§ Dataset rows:
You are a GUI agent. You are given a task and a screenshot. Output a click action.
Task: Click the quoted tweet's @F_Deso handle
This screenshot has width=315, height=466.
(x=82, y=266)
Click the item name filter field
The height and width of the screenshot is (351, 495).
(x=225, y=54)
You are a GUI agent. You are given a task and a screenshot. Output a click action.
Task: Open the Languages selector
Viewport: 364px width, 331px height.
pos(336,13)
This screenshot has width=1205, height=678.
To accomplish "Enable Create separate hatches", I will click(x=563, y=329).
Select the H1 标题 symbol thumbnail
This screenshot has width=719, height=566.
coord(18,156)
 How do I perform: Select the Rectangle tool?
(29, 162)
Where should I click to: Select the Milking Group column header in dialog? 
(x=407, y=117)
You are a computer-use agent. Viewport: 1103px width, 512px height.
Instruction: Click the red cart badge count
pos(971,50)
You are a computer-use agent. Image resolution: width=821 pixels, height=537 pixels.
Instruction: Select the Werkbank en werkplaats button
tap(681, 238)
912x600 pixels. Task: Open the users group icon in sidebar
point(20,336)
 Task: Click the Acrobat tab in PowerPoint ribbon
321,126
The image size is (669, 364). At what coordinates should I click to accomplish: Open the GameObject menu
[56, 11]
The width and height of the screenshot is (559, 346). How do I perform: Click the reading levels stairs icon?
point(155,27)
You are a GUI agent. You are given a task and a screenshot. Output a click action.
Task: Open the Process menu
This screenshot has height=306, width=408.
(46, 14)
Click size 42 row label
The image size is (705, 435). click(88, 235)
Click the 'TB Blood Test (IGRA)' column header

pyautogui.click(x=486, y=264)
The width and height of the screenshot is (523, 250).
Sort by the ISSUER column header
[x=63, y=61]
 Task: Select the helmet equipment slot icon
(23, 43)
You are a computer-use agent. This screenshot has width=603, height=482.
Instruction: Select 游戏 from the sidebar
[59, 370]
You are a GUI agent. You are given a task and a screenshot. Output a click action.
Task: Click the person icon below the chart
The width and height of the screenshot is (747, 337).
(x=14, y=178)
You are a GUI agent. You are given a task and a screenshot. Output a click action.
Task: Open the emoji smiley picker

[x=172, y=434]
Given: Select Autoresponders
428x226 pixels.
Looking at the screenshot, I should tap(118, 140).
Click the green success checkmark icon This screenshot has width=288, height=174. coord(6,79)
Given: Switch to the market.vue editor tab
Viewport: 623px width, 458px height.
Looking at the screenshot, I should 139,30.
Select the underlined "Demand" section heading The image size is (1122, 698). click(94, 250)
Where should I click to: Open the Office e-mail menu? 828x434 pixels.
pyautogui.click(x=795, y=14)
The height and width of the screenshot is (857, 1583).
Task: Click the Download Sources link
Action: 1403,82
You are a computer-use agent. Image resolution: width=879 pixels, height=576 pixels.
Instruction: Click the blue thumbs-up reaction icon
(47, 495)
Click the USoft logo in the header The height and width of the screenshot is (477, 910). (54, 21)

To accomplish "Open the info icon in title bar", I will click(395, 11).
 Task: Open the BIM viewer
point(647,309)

§ What is required:
Render every one of the lines above as a Markdown table with two columns, Row and Line text, numbering each line and skipping the blank ones.

§ Result for this exercise:
| Row | Line text |
|---|---|
| 1 | You are a GUI agent. You are given a task and a screenshot. Output a click action. |
| 2 | Task: Click the quoted tweet's @F_Deso handle |
| 3 | This screenshot has width=315, height=466. |
| 4 | (x=82, y=266) |
| 5 | Click the item name filter field |
| 6 | The height and width of the screenshot is (351, 495). |
| 7 | (x=225, y=54) |
| 8 | You are a GUI agent. You are given a task and a screenshot. Output a click action. |
| 9 | Task: Open the Languages selector |
| 10 | Viewport: 364px width, 331px height. |
| 11 | pos(336,13) |
| 12 | This screenshot has width=1205, height=678. |
| 13 | To accomplish "Enable Create separate hatches", I will click(x=563, y=329). |
| 14 | Select the H1 标题 symbol thumbnail |
| 15 | This screenshot has width=719, height=566. |
| 16 | coord(18,156) |
| 17 |  How do I perform: Select the Rectangle tool? |
| 18 | (29, 162) |
| 19 | Where should I click to: Select the Milking Group column header in dialog?  |
| 20 | (x=407, y=117) |
| 21 | You are a computer-use agent. Viewport: 1103px width, 512px height. |
| 22 | Instruction: Click the red cart badge count |
| 23 | pos(971,50) |
| 24 | You are a computer-use agent. Image resolution: width=821 pixels, height=537 pixels. |
| 25 | Instruction: Select the Werkbank en werkplaats button |
| 26 | tap(681, 238) |
| 27 | 912x600 pixels. Task: Open the users group icon in sidebar |
| 28 | point(20,336) |
| 29 |  Task: Click the Acrobat tab in PowerPoint ribbon |
| 30 | 321,126 |
| 31 | The image size is (669, 364). At what coordinates should I click to accomplish: Open the GameObject menu |
| 32 | [56, 11] |
| 33 | The width and height of the screenshot is (559, 346). How do I perform: Click the reading levels stairs icon? |
| 34 | point(155,27) |
| 35 | You are a GUI agent. You are given a task and a screenshot. Output a click action. |
| 36 | Task: Open the Process menu |
| 37 | This screenshot has height=306, width=408. |
| 38 | (46, 14) |
| 39 | Click size 42 row label |
| 40 | The image size is (705, 435). click(88, 235) |
| 41 | Click the 'TB Blood Test (IGRA)' column header |
| 42 | pyautogui.click(x=486, y=264) |
| 43 | The width and height of the screenshot is (523, 250). |
| 44 | Sort by the ISSUER column header |
| 45 | [x=63, y=61] |
| 46 |  Task: Select the helmet equipment slot icon |
| 47 | (23, 43) |
| 48 | You are a computer-use agent. This screenshot has width=603, height=482. |
| 49 | Instruction: Select 游戏 from the sidebar |
| 50 | [59, 370] |
| 51 | You are a GUI agent. You are given a task and a screenshot. Output a click action. |
| 52 | Task: Click the person icon below the chart |
| 53 | The width and height of the screenshot is (747, 337). |
| 54 | (x=14, y=178) |
| 55 | You are a GUI agent. You are given a task and a screenshot. Output a click action. |
| 56 | Task: Open the emoji smiley picker |
| 57 | [x=172, y=434] |
| 58 | Given: Select Autoresponders |
| 59 | 428x226 pixels. |
| 60 | Looking at the screenshot, I should tap(118, 140). |
| 61 | Click the green success checkmark icon This screenshot has width=288, height=174. coord(6,79) |
| 62 | Given: Switch to the market.vue editor tab |
| 63 | Viewport: 623px width, 458px height. |
| 64 | Looking at the screenshot, I should 139,30. |
| 65 | Select the underlined "Demand" section heading The image size is (1122, 698). click(94, 250) |
| 66 | Where should I click to: Open the Office e-mail menu? 828x434 pixels. |
| 67 | pyautogui.click(x=795, y=14) |
| 68 | The height and width of the screenshot is (857, 1583). |
| 69 | Task: Click the Download Sources link |
| 70 | Action: 1403,82 |
| 71 | You are a computer-use agent. Image resolution: width=879 pixels, height=576 pixels. |
| 72 | Instruction: Click the blue thumbs-up reaction icon |
| 73 | (47, 495) |
| 74 | Click the USoft logo in the header The height and width of the screenshot is (477, 910). (54, 21) |
| 75 | To accomplish "Open the info icon in title bar", I will click(395, 11). |
| 76 |  Task: Open the BIM viewer |
| 77 | point(647,309) |